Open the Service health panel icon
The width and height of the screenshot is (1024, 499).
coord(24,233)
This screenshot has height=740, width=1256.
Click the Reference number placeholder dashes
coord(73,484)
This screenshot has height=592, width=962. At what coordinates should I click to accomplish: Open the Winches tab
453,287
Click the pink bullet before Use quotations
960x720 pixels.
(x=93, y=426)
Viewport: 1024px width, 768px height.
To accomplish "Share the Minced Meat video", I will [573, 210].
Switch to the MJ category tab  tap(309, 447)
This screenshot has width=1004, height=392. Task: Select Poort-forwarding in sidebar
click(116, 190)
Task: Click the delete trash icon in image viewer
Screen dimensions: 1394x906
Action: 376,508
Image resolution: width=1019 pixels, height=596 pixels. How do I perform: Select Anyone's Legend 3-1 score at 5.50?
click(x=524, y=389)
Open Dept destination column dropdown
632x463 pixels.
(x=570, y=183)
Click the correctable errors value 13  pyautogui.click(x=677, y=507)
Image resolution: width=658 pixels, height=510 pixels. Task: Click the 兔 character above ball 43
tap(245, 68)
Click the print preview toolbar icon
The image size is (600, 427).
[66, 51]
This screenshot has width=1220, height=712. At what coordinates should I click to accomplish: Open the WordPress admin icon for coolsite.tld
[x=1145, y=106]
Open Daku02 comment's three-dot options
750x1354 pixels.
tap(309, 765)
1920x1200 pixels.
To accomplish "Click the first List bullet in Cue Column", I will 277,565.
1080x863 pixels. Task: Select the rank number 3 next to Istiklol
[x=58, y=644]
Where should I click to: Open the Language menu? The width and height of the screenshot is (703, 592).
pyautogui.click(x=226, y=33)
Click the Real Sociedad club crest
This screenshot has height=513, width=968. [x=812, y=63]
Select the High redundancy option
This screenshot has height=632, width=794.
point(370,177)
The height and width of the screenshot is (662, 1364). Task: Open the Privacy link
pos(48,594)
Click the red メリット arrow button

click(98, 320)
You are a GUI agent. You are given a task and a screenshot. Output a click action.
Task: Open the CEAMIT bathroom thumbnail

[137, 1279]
◆ ◆ ◆ ◆ ◆
Directions for this task:
Copy every entry above line for line, with no changes to any wording, spacing, or numbers.

Solution for this task:
Open the Service health panel icon
The width and height of the screenshot is (1024, 499).
coord(24,233)
This screenshot has height=740, width=1256.
Click the Reference number placeholder dashes
coord(73,484)
This screenshot has height=592, width=962. At what coordinates should I click to accomplish: Open the Winches tab
453,287
Click the pink bullet before Use quotations
960x720 pixels.
(x=93, y=426)
Viewport: 1024px width, 768px height.
To accomplish "Share the Minced Meat video", I will [573, 210].
Switch to the MJ category tab  tap(309, 447)
This screenshot has width=1004, height=392. Task: Select Poort-forwarding in sidebar
click(116, 190)
Task: Click the delete trash icon in image viewer
Screen dimensions: 1394x906
Action: 376,508
Image resolution: width=1019 pixels, height=596 pixels. How do I perform: Select Anyone's Legend 3-1 score at 5.50?
click(x=524, y=389)
Open Dept destination column dropdown
632x463 pixels.
(x=570, y=183)
Click the correctable errors value 13  pyautogui.click(x=677, y=507)
Image resolution: width=658 pixels, height=510 pixels. Task: Click the 兔 character above ball 43
tap(245, 68)
Click the print preview toolbar icon
The image size is (600, 427).
[66, 51]
This screenshot has width=1220, height=712. At what coordinates should I click to accomplish: Open the WordPress admin icon for coolsite.tld
[x=1145, y=106]
Open Daku02 comment's three-dot options
750x1354 pixels.
tap(309, 765)
1920x1200 pixels.
To accomplish "Click the first List bullet in Cue Column", I will 277,565.
1080x863 pixels. Task: Select the rank number 3 next to Istiklol
[x=58, y=644]
Where should I click to: Open the Language menu? The width and height of the screenshot is (703, 592).
pyautogui.click(x=226, y=33)
Click the Real Sociedad club crest
This screenshot has height=513, width=968. [x=812, y=63]
Select the High redundancy option
This screenshot has height=632, width=794.
point(370,177)
The height and width of the screenshot is (662, 1364). Task: Open the Privacy link
pos(48,594)
Click the red メリット arrow button

click(98, 320)
You are a GUI agent. You are given a task and a screenshot. Output a click action.
Task: Open the CEAMIT bathroom thumbnail

[137, 1279]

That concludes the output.